-- Start of Supplied passage --

In the dim light sometimes the white sticks are invisible and the viewer watches only moving shadows explore the space, each one mapping its part of the wall.




SHHH

Kinetic sound installation. Mixed media. 36 elements

Fifty eccentric linear configurations of wire, wood, brass and glass rise out of fifty identical lead boxes hiding silent motors. Each makes its own subtle sound determined by what it touches as it interacts with the room. Rods turn, wires tighten and twitch, glass bulbs shimmy and shiver, as some cling to the walls, some explore the floor while others shiver high in the air. There is a hushed rhythm to the random probings in the mostly silent space, as the animated appendages tap and sway, slide and twist, occasionally accompanying each other in sparse tattoo. The sounds resonate according to the dimensions of the room itself, and are experienced differently depending on the position of the viewer.



Element 17

98" x 12" x 12"



A wire gently twists and loops around a long, thin rotating stick. It is attached to a delicate glass bulb that murmurs as it shimmies and wiggles around the floor. The bulb shivers when tension makes the wire twitch.



Element 6

10" x 8" x 7"



A thin wire rises out of a brass rod on its lead base. The wire loops around itself and is prevented from uncurling by the weight of a delicate glass bulb. As the rod and wire turn, the bulb noisily bounces around the base, sometimes snagging on a corner, then twisting free to catch up with itself.




Element 4

48" x 24" x 12"



A glass bulb, balanced on its long, rotating stick makes burbling sounds as it rolls along the wall. The stick swings out in the air and back. Suddenly the bulb on the stick bounces as it hits the wall and starts to roll again.






NIGHT LIES

Installation. Mixed media.



The walls and floor of the gallery are painted dark charcoal. A false ceiling of translucent black plastic allows allows ambient light to filter through. Chalk lines match the actual structure of the room; some of the angles are skewed; the end wall is drawn a foot narrower than the actual gallery; a white cord makes the edge of a false wall, thus forcing a focus and creating greater ambiguity and depth of space. Charcoal, chalk and deep pastels are used on walls, floor and ceiling, enhancing the sense of the room being a drawing.

Three feet back from the wall a white bed frame is suspended from the ceiling by invisible filament. The spindly basswood bedframe is sketchily carved, and drawn on with chalk. It is actually a flat open piece, but made in perspective so that the viewer's perception of it is of a three dimensional piece. The perspective keeps changing: sometimes the head of the bed appears closer and one is looking down on it; sometimes the foot is closer and one sees it from the underside. It is actually hanging above eye level.

-- End of Supplied passage --

• **Directions**:
[A] Name every numbered element in the installation descriptions, with the dimensions given for each.
[B] Extend the installation descriptions, starting after the account of the suspended bed frame.
The material that comes next has no connection to the installation descriptions.

-- Start of Dataset content --

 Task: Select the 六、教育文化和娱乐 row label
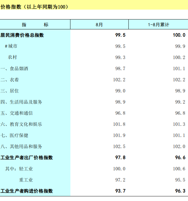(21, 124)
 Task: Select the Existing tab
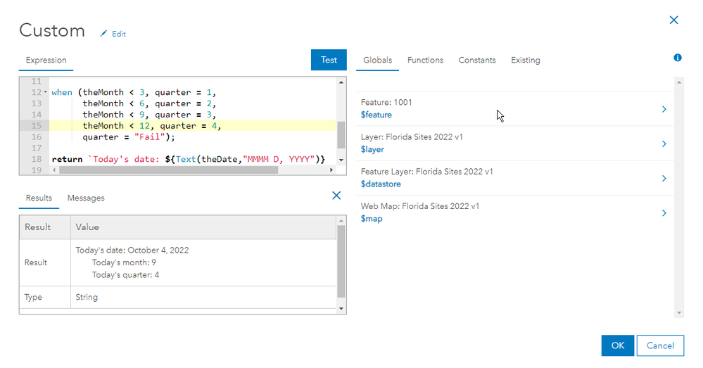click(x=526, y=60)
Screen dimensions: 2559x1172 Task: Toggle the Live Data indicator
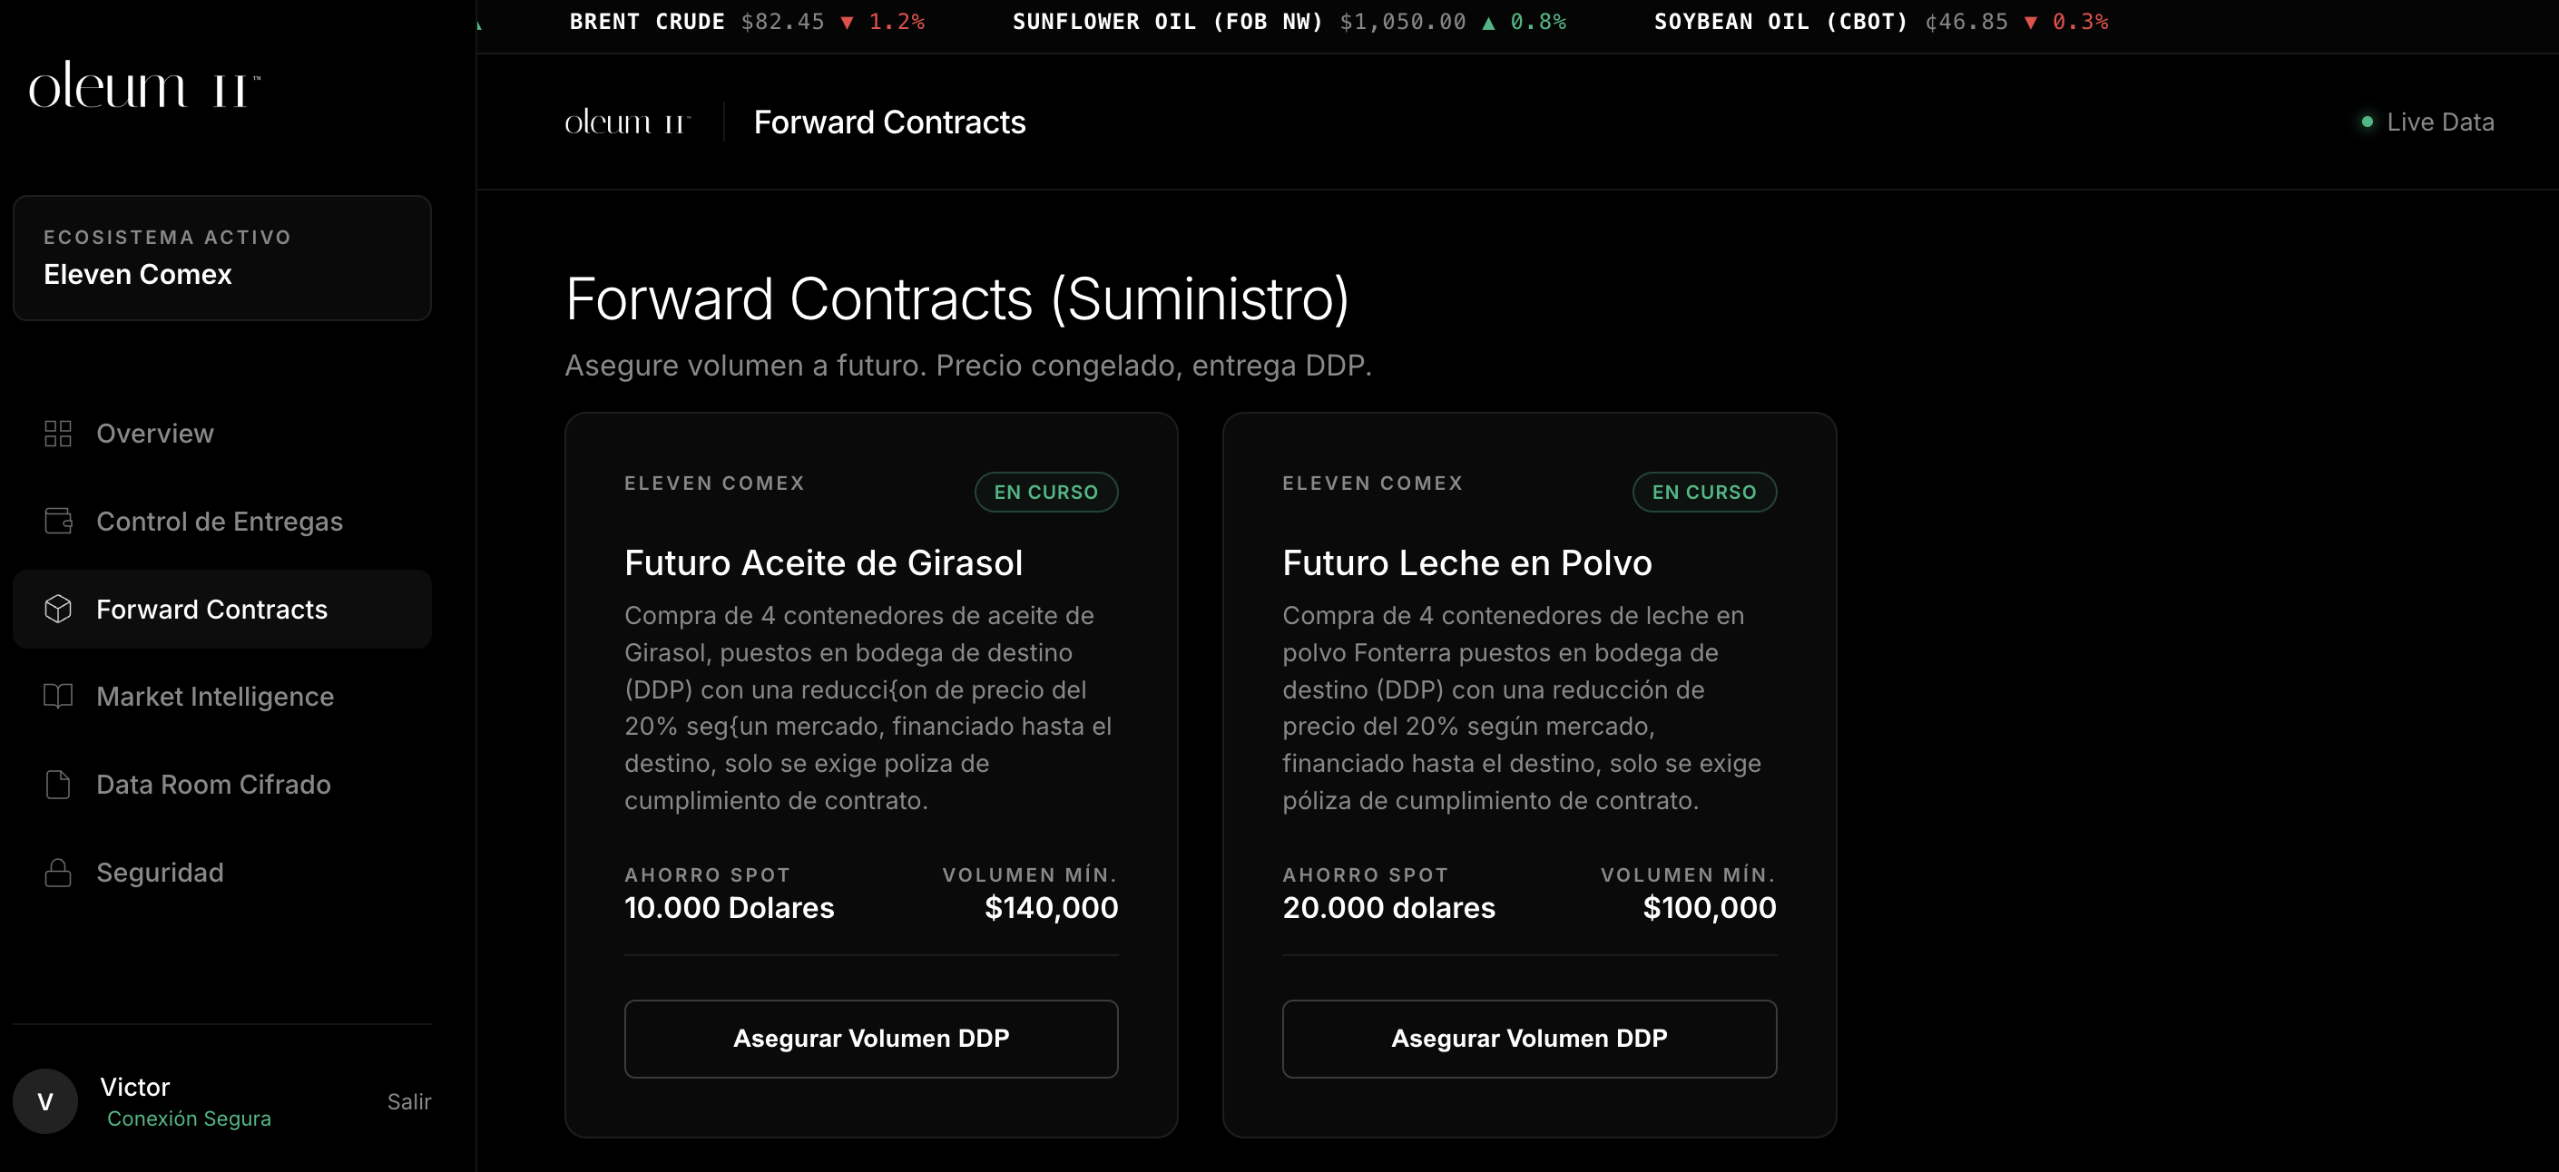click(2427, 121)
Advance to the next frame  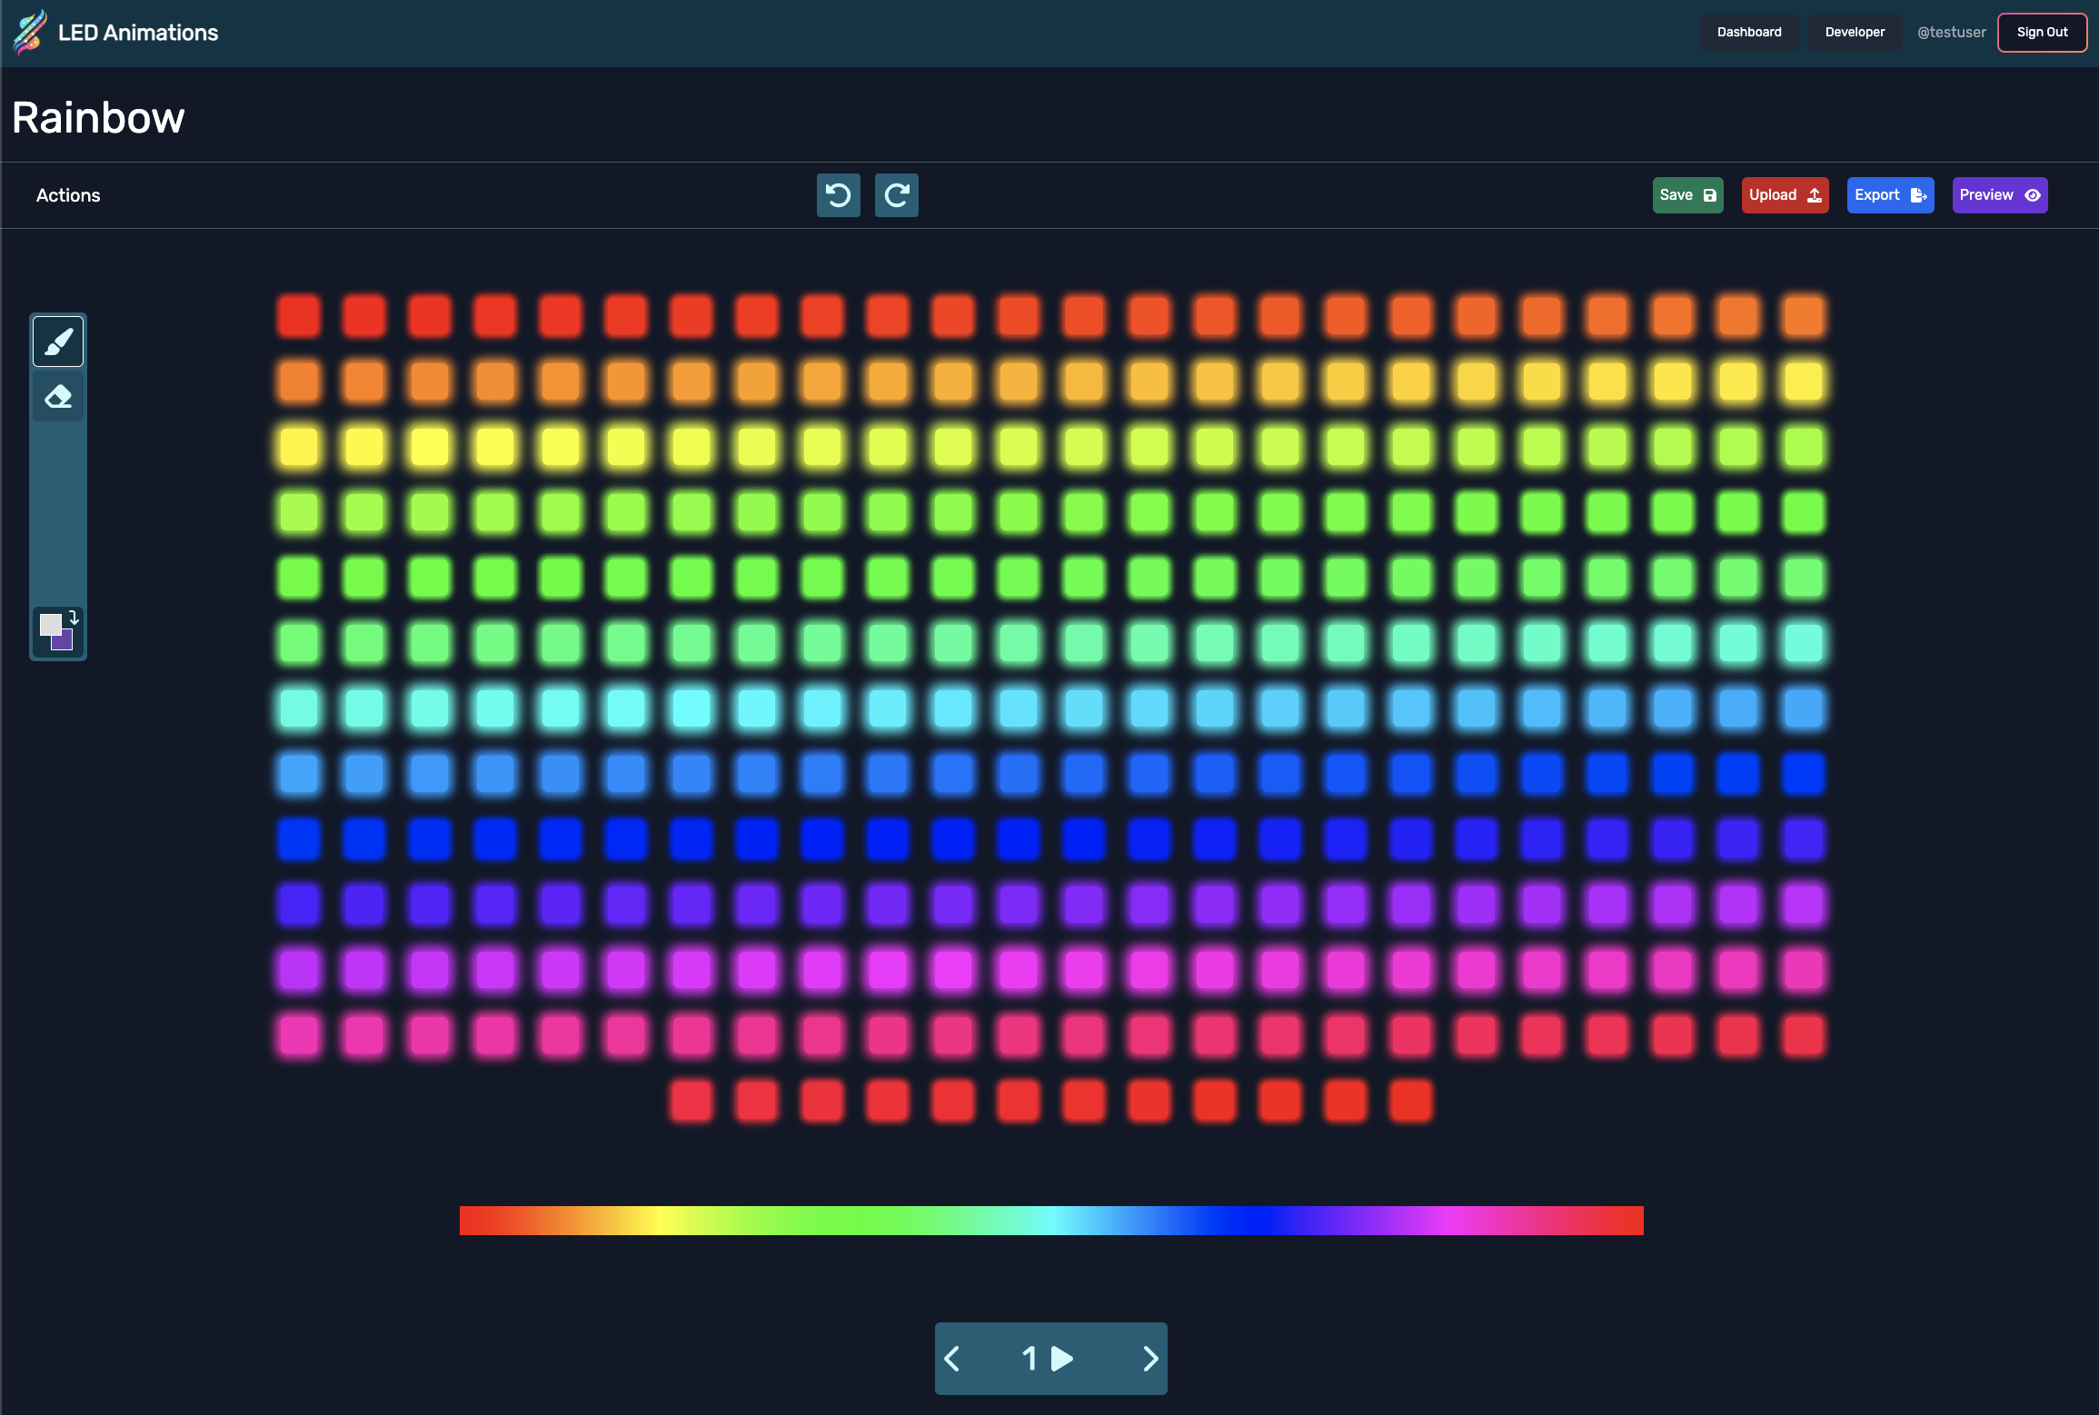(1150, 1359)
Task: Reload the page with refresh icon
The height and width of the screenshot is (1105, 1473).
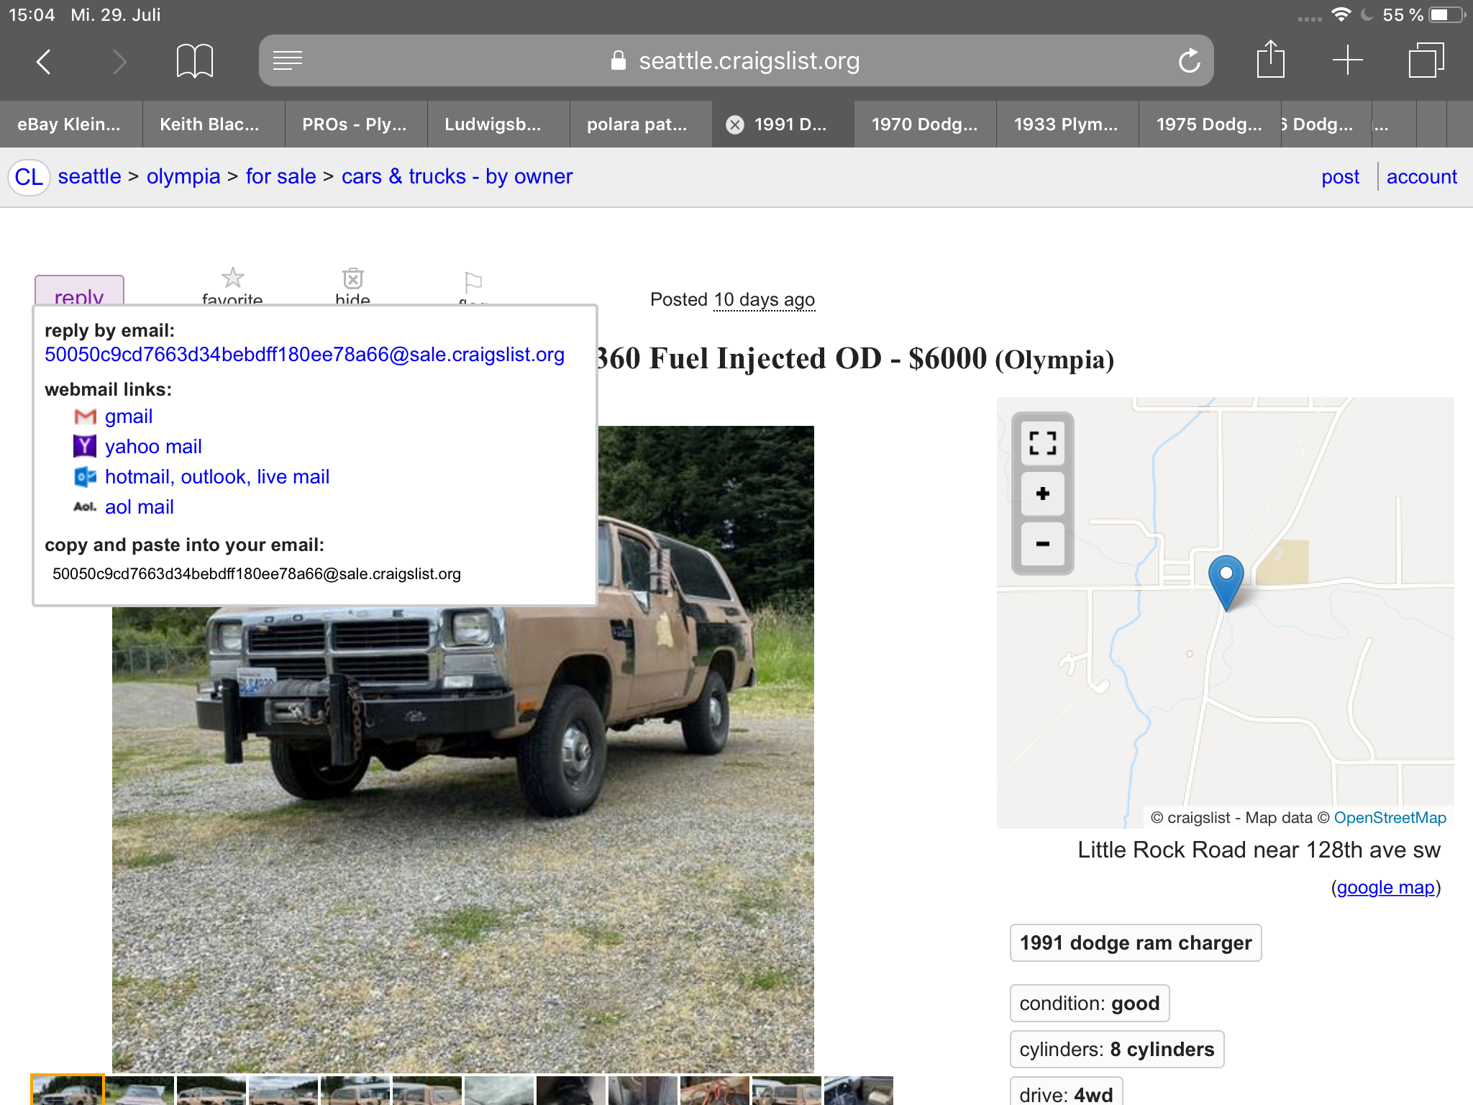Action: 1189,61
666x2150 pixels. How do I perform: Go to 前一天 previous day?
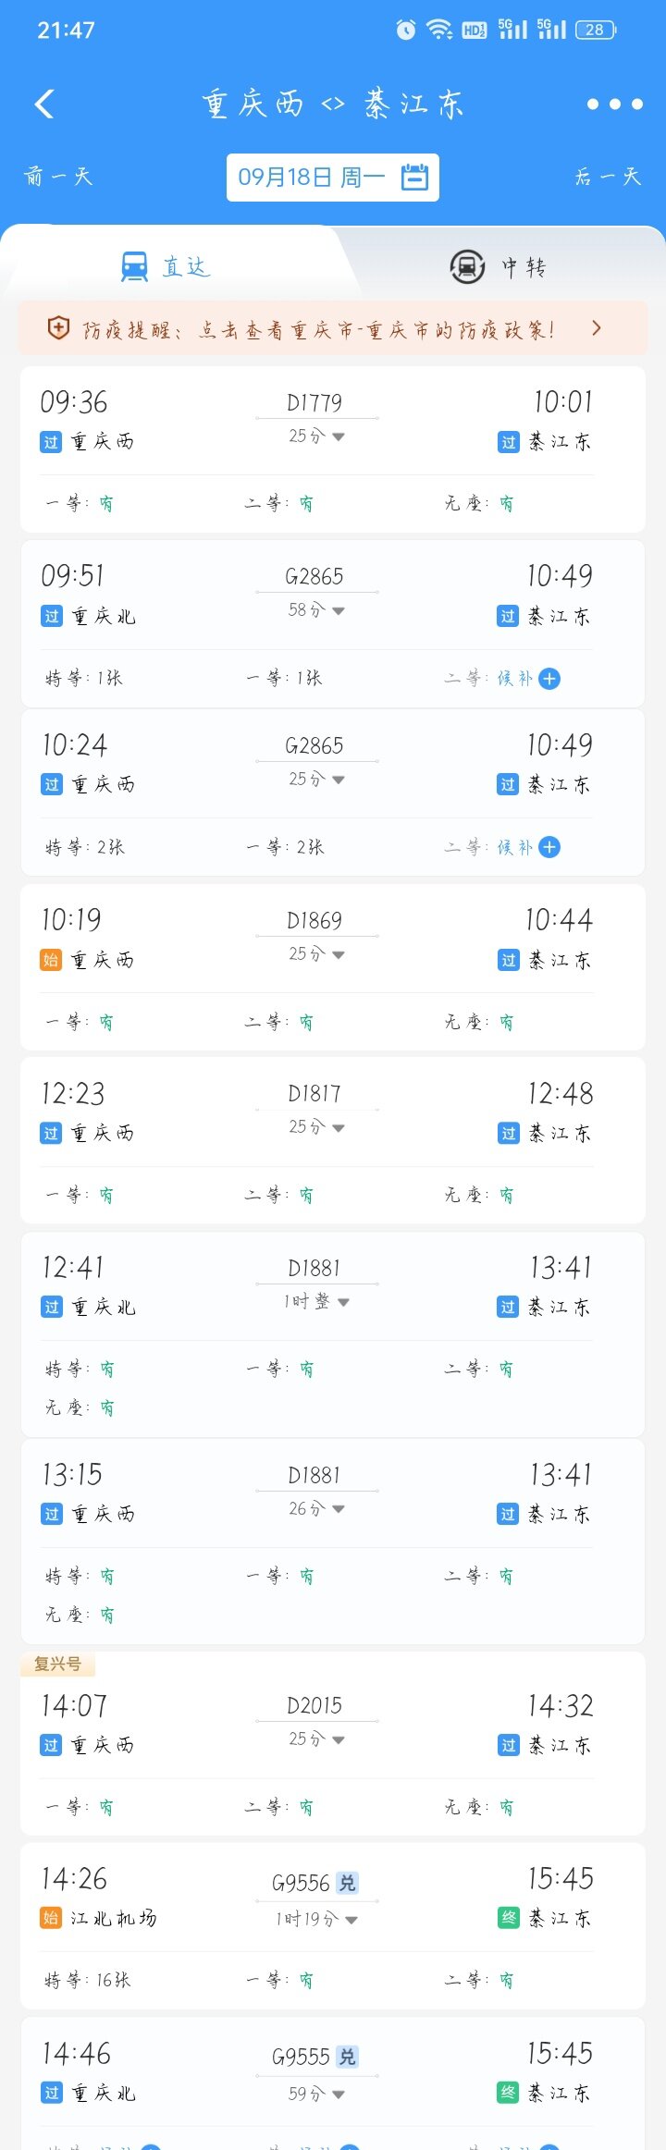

-- End of Dataset content --

• **Answers given**:
[A]
Element 17: 98" x 12" x 12"
Element 6: 10" x 8" x 7"
Element 4: 48" x 24" x 12"

[B]
Although there is enough light in the room to see everything, upon entering from the adjacent well lit space the viewer sees nothing. It takes from three to thirty seconds to see anything. First a pinpoint of light through the ceiling appears, then a line delineating part of the bed. Gradually, more of the bed and the room outline become clearer. But the bed seems to be drawn on the wall. As one's eyes adjust, the bed moves forward, out from the wall. Most viewers become very aware of the spatial ambiguities, but few realize what are the actual dimensions of the room they are in.







DRAWINGS

In a series of brush drawings on acetate, paper, film or directly on the wall, I dip a brush in Sumi, and draw as I walk along until I reach the end of the paper or wall. I may turn around and walk back, making another line, smooth, scumbled, bouncy, ditty, pale or dark. Sometimes I continue walking back and forth, drawing up to five or six lines. The marks make visible my breathing, pace, arm flexibility, hand pressure, the size and type of brush, amount of ink on the brush, and the texture of the wall or other material.

Because of the length of any of these drawings:eight feet to twenty five feet, its entirety cannot be seen at one glance. A viewer seeing a line from a distance, must move in close to really discern the marks. He/she must walk along the drawing, as I did in making it, in order to see the whole piece.





Long Walking Brush

Sumi, Duralene. 6" x 288"



Detail

6" x 18"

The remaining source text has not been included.